### EXERCISE MATERIALS:
----

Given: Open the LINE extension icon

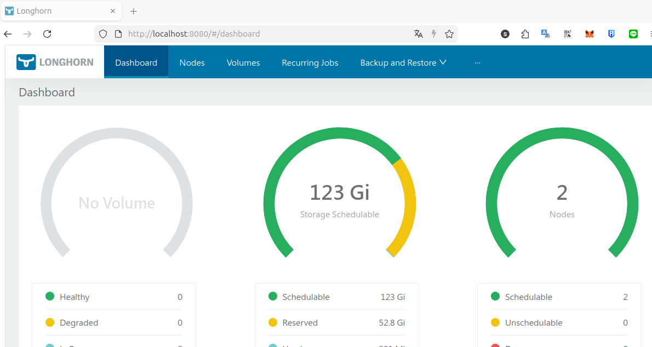Looking at the screenshot, I should point(633,34).
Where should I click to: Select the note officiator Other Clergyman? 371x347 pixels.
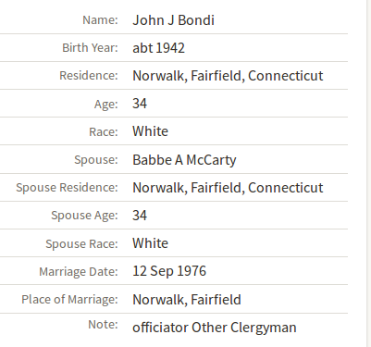point(215,328)
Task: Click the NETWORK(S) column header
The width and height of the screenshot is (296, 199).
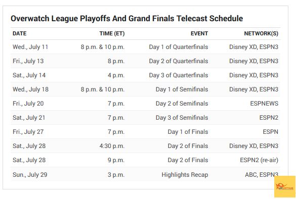Action: (261, 33)
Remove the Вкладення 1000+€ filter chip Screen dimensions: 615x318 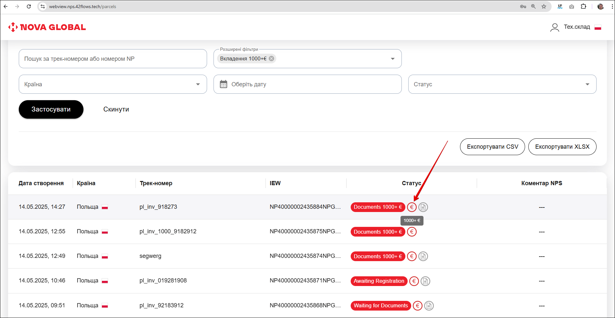(271, 58)
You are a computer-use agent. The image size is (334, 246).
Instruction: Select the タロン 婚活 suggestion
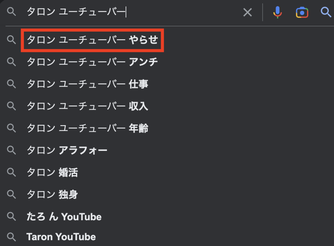click(52, 172)
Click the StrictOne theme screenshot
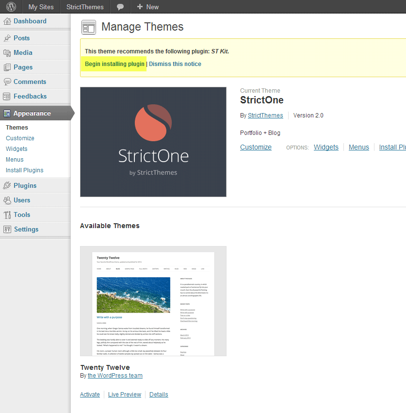Screen dimensions: 406x413 (x=153, y=142)
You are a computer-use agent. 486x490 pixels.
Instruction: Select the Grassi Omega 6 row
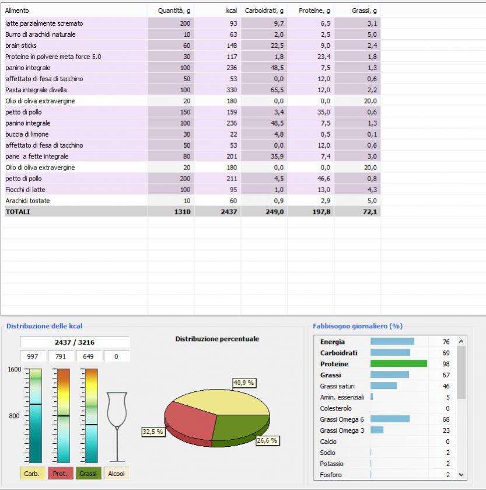pos(341,419)
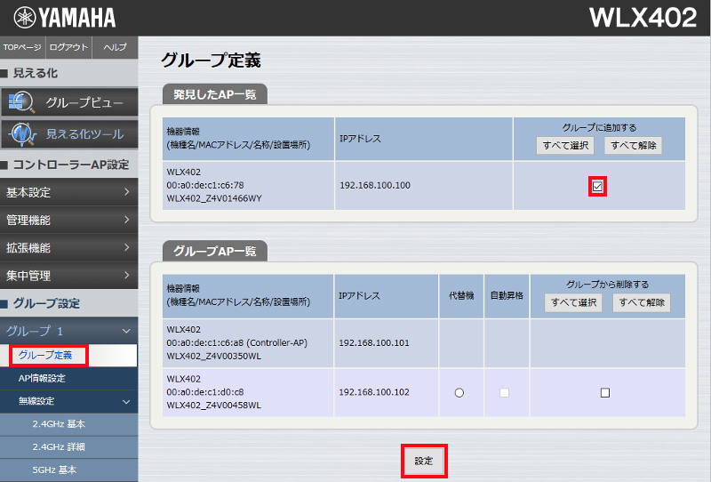Select 代替機 radio for 192.168.100.102
Image resolution: width=711 pixels, height=482 pixels.
tap(459, 393)
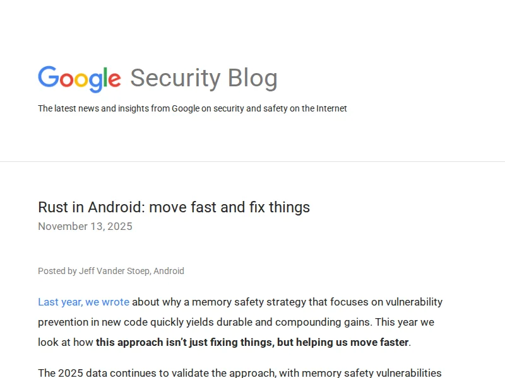Click the horizontal divider below the header

click(253, 161)
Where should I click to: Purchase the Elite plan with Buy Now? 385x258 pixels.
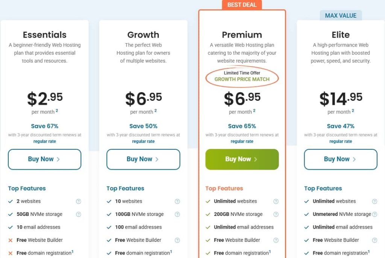(x=341, y=159)
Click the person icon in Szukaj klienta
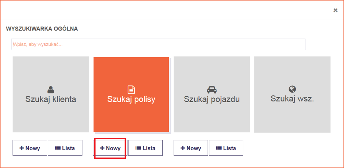 (51, 89)
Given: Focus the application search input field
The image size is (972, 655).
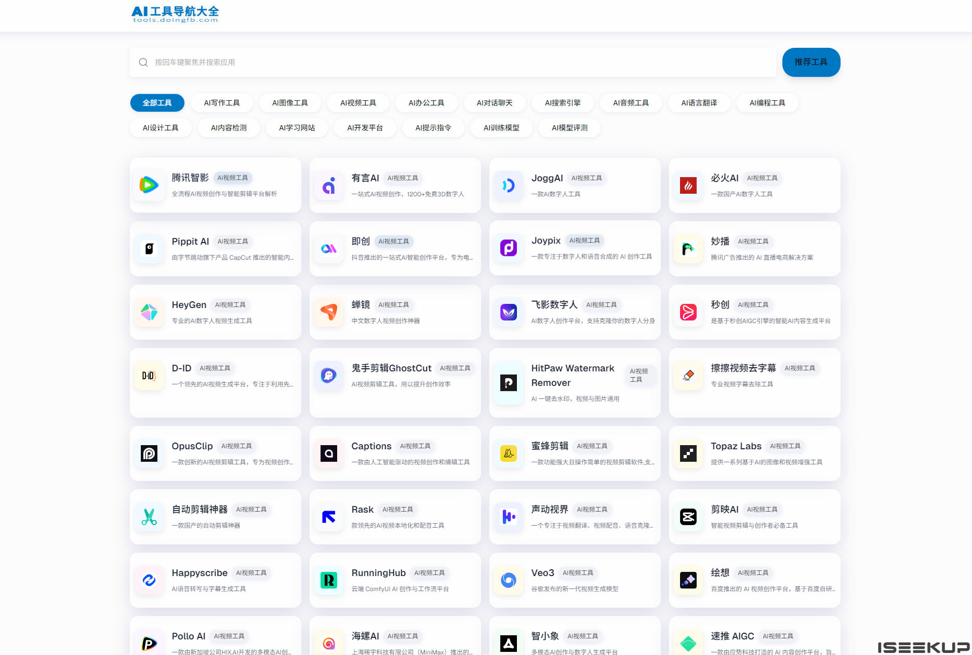Looking at the screenshot, I should pyautogui.click(x=457, y=62).
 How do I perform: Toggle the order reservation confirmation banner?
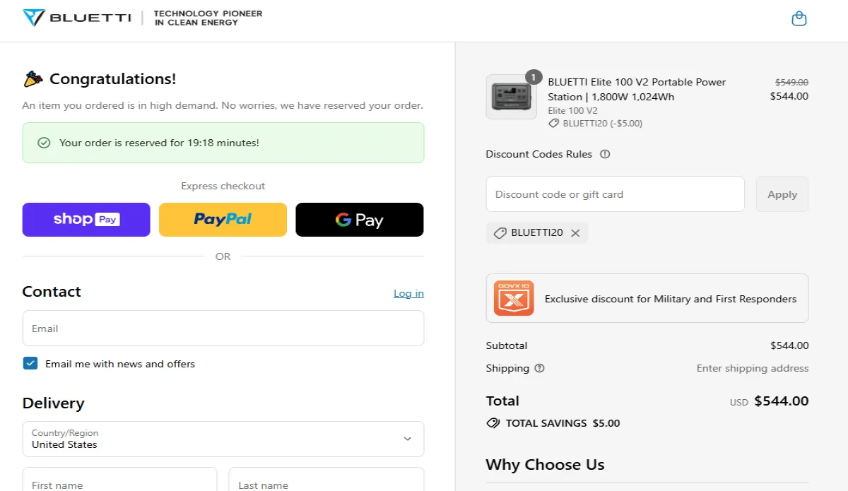223,143
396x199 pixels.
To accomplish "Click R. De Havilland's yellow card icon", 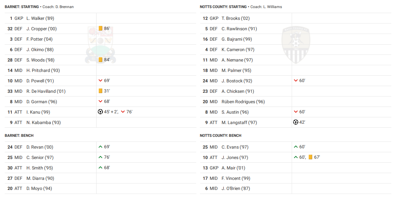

----

Please return exactly the lines from the one containing "How do I perform: Toggle" through the end of the material above, both ends included, but not the pictures.

 How do I perform: Toggle the order reservation confirmation banner?
223,143
396x199 pixels.
To accomplish "Click R. De Havilland's yellow card icon", 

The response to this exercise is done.